Geometrie

Servono due punti e una retta per disegnare una solitudine che abbia un senso. E occorrono parallelismi perfetti, perché altre rette non finiscano col rovinare tutto. Nessuno è un numero primo. Siamo tutti segmenti. Linee diverse. Alcune si intrecciano. Altre si sfiorano. Solo poche sognano di diventare circonferenze. Com’era la formula per calcolare l’area?
Raggio di sole, per raggio di sole, per p greco. Al cambio fa sempre tre e quattordici?

Ho cenato mangiando sushi stasera. Avevo necessità di ordine, di rigore, di cose che mi scorrono davanti senza lasciare il segno, di fiducia, di convinzioni, di tradizioni. Qualcosa che avvesse un sapore diverso. Crudo. Senza trasformazioni, senza alterazioni. Avevo voglia di un gusto che è così com’è. Dovresti vedere come sono diventato bravo con gli edamame. Posso colpire chiunque nel raggio di dieci metri. Vedi?
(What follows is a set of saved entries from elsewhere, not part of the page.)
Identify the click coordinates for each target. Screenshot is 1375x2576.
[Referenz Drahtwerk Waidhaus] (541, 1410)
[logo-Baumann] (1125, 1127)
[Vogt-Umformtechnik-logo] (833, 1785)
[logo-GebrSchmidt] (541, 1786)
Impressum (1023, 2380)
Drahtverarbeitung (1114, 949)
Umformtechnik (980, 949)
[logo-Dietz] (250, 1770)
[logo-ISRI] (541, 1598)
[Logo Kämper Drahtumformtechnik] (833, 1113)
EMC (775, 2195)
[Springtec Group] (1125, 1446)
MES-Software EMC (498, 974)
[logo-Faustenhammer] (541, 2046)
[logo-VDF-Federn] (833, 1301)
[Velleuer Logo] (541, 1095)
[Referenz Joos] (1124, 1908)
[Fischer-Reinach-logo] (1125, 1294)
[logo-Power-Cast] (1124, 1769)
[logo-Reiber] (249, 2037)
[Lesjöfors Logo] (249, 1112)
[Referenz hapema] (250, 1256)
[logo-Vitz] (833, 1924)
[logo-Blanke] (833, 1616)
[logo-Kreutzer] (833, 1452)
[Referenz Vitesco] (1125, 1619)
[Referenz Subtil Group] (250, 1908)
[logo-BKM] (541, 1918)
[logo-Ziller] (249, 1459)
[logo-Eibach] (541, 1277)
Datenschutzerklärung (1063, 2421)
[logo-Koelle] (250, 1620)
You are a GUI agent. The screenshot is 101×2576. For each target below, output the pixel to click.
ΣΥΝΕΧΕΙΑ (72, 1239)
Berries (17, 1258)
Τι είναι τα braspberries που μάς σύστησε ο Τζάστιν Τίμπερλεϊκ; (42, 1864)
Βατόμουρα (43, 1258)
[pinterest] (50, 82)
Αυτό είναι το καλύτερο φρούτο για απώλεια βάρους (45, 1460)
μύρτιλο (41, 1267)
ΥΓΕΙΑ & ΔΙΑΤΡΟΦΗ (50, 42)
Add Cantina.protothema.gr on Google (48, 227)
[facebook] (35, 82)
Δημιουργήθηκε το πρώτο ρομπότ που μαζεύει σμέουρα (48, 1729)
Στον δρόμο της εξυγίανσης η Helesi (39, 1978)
So disegnare anch’io le mie circonferenze.

Stanotte il centro era pieno di turisti e la città giocava col rumore dei loro passi. Molte provenienze, tante direzioni e nessuna destinazione. Un po’ come me in fondo. Via dei Coronari sembra ancora il passaggio sicuro che unisce universi lontani. Piazza Navona è sempre più bella. Questa città continua a invecchiare, ma non è mai stata giovane veramente.

Mi andrebbe di fumare. Magari lo faccio. Mi siedo sui gradini della fontana di San Simone. Mangio un gelato. È quella dove quel giorno saltellavamo per evitare le pozzanghere. Quella dove perdesti in terra il cellulare per ritrovarlo un po’ più tardi ancora intatto, malgrado la pioggia forte. Il tempo non è che una circonferenza. Forse anch’io sono una figura geometrica. E le geometrie fanno paura. Soprattutto quei perimetri che racchiudono aree sconosciute.

Fa troppo caldo. Ci sono i gabbiani. Una volta a Roma bastavano i piccioni. Ora si prende quel che passa la natura. Io invece gioco con la fantasia. Il mare. La spiaggia. La luna. Il rumore delle onde sugli scogli. Una barchetta di carta. Accendo e spengo una cicca. Per due punti passa una sola retta, ma io aspetto la prossima. Magari transita di qui fra poco, mi prende in pieno e riesce a portarmi via.